Kings Canyon
While camping at Uluru, we went on the Kings Canyon Rim Walk, which begins with 500 stairs straight up and ends with a thin walking area where you can look straight down to the canyon's bottom. What an amazing hike it was where we got to be at 30 metres up high.
Kings Canyon Formation:
Kings Canyon is a valley that cuts firstly through a layer of Mereenie Sandstone, deposited about 400 million years ago, now forming cliffs 30 metres high. Below the cliffs, the slope is less steep and the valley cuts through the softer Carmichael Sandstone, deposited about 440 million years ago (mya). Kings Canyon is a fractured sandstone plateau, eroded by wind, water and walkers.
Kings Canyon Ecosystem:
This Foothills Ecosystem is the only ecosystem of its kind protected by the National Park Service.

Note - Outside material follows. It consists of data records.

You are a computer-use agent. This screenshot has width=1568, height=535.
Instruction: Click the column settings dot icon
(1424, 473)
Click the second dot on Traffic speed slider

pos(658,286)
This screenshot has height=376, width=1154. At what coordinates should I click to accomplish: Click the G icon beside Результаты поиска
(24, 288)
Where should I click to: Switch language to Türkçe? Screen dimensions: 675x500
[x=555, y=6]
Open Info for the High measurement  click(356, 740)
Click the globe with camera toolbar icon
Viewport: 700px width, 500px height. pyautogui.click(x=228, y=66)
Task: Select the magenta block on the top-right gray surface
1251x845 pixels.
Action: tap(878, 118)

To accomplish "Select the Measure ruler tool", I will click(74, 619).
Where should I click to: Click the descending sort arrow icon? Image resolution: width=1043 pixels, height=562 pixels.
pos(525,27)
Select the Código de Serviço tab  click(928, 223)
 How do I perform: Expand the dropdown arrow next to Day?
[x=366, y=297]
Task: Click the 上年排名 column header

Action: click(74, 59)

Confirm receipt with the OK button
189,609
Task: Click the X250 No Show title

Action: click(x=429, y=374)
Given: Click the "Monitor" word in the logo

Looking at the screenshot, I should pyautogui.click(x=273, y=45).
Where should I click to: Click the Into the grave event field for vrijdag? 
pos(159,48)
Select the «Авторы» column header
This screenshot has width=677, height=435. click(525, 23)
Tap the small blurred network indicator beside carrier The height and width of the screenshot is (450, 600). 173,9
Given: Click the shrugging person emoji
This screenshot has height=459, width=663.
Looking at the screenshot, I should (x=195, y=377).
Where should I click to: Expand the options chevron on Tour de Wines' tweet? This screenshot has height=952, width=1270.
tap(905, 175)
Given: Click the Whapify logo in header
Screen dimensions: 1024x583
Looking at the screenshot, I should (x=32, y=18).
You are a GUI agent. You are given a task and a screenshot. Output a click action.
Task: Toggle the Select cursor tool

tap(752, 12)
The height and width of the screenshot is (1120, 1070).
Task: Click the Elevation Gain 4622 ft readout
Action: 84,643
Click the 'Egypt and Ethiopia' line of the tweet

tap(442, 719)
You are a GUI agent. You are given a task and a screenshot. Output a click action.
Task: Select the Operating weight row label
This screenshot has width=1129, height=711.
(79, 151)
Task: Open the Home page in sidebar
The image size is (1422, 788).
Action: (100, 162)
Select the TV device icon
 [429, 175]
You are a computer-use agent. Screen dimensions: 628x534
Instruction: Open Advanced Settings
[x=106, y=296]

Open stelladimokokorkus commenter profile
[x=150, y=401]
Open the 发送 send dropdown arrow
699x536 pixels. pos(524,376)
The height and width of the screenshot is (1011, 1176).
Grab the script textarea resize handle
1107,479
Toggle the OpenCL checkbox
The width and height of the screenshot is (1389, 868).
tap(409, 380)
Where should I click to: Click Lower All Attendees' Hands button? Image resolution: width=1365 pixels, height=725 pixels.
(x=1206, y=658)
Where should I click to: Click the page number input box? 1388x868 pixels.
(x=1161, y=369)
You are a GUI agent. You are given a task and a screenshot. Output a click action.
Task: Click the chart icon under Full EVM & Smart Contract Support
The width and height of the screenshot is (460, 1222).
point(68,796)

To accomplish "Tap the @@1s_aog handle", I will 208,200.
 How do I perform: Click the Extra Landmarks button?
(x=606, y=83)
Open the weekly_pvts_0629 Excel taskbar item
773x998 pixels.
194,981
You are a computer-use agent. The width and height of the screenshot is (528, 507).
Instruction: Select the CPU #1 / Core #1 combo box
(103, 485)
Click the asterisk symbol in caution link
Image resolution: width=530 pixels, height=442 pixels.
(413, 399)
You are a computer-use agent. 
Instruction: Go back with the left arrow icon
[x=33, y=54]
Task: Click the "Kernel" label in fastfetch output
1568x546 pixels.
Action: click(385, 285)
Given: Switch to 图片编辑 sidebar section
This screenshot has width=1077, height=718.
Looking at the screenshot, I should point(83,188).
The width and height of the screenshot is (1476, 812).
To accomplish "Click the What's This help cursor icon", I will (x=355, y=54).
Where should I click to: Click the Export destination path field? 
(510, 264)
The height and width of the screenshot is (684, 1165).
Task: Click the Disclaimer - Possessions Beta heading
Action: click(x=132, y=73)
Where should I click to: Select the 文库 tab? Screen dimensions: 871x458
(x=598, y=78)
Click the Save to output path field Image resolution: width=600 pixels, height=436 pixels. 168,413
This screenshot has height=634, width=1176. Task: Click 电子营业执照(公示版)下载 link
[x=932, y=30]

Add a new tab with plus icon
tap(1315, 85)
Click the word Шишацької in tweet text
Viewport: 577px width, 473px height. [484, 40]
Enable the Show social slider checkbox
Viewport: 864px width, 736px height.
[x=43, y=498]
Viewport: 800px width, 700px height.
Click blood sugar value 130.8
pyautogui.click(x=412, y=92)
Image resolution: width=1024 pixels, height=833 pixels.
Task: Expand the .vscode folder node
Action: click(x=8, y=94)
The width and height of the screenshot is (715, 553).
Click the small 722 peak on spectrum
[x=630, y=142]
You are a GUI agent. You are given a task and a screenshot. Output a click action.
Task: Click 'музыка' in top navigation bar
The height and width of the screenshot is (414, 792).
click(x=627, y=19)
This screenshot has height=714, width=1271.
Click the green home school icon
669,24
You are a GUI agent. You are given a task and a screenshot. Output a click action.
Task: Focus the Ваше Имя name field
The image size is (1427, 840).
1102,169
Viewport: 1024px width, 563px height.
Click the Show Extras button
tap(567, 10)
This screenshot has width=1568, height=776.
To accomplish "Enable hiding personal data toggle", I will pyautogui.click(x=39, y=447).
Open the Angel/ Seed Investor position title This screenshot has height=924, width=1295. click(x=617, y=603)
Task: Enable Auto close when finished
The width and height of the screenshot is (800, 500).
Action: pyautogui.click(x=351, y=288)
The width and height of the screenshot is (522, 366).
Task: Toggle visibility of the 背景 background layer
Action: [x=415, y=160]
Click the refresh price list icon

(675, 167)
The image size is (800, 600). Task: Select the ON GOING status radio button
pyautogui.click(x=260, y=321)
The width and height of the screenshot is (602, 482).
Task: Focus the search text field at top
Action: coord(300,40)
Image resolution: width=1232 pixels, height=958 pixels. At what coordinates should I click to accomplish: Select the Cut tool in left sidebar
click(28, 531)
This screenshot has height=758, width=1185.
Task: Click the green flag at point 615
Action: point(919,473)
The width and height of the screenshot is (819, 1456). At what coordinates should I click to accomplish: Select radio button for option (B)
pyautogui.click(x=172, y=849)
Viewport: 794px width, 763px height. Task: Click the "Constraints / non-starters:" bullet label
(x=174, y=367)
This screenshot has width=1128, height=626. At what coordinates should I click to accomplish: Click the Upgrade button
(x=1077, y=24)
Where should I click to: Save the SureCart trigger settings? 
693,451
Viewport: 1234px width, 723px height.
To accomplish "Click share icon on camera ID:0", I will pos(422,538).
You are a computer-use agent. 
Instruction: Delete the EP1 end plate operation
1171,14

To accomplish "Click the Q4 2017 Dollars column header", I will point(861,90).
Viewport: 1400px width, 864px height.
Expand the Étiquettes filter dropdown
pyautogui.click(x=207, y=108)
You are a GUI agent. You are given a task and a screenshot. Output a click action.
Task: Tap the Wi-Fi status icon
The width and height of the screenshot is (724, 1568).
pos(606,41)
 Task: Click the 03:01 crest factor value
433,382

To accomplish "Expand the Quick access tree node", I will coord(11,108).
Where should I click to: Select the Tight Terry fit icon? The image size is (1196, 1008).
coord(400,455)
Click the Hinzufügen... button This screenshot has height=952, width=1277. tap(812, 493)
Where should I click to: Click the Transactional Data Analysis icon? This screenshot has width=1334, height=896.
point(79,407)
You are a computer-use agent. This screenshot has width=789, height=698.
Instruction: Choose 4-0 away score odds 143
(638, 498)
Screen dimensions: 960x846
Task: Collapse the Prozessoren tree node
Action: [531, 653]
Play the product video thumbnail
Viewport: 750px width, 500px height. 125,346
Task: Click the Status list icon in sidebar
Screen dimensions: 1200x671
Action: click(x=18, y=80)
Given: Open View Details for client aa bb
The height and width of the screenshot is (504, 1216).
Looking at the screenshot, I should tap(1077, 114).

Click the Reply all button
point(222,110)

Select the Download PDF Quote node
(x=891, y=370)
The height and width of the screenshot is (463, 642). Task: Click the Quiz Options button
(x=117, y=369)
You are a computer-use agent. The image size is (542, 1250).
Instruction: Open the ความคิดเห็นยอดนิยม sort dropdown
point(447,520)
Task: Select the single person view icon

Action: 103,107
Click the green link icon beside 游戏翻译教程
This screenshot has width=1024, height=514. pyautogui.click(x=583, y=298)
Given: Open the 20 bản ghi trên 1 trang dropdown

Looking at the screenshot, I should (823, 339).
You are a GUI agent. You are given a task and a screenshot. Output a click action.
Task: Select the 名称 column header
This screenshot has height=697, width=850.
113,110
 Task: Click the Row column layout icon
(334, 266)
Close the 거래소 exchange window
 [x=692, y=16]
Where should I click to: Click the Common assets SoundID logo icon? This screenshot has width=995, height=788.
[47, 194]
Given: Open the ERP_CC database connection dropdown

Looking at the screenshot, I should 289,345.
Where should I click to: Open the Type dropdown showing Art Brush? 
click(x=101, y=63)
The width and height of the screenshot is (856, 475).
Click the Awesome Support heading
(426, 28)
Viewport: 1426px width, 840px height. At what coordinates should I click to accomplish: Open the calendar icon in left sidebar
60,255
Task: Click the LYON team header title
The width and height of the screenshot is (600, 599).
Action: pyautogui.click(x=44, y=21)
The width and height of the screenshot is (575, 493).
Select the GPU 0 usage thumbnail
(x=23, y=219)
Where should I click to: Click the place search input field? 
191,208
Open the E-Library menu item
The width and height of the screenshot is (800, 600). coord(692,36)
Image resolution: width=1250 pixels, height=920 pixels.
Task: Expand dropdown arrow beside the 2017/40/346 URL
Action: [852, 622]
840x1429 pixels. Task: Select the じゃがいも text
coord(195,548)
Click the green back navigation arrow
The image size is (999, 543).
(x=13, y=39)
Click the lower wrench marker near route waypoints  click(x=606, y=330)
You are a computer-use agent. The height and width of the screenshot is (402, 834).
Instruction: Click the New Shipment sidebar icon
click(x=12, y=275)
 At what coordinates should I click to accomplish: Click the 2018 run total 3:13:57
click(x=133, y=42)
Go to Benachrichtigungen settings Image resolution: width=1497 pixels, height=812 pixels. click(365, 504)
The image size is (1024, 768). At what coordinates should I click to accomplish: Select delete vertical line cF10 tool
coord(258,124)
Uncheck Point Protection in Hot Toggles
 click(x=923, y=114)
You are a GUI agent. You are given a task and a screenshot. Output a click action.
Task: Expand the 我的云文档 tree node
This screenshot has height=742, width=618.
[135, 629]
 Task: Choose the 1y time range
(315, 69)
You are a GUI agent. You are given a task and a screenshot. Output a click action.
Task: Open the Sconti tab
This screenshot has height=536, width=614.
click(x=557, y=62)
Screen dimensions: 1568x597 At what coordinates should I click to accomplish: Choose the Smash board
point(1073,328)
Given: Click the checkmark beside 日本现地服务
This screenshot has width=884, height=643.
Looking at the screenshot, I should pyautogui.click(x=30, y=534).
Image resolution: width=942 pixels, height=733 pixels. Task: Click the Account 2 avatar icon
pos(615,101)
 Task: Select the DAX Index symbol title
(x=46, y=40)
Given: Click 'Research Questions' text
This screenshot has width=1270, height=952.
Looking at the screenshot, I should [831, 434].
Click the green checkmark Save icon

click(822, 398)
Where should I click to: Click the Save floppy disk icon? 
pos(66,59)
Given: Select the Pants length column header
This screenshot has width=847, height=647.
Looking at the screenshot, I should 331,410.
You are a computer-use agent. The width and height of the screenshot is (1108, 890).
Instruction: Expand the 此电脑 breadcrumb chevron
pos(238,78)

Scattered at this lower elevation of approximately 1,500 feet and higher are foothills chaparral shrublands, oak woodlands and savannahs, yucca plants, grasslands as well as V-shaped river valleys and riparian vegetation.
Who Discovered it: John Muir
Born in 1838, Dunbar, United Kingdom
Died in 1914 Los Angeles, California, United States
Kings Canyon was preposed to become a national park by John Muir as early as 1891, but the park was not fully established until 1940. It holds the name of the river that in 1805 a Spanish explorer dubbed Rio de los Santos Reyes, or "river of the holy kings."
John Muir, also known as "John of the Mountains" and "Father of the National Parks", was an influential Scottish-American naturalist, author, environmental philosopher, botanist, zoologist, glaciologist, and early advocate for the preservation of wilderness in the United States of America.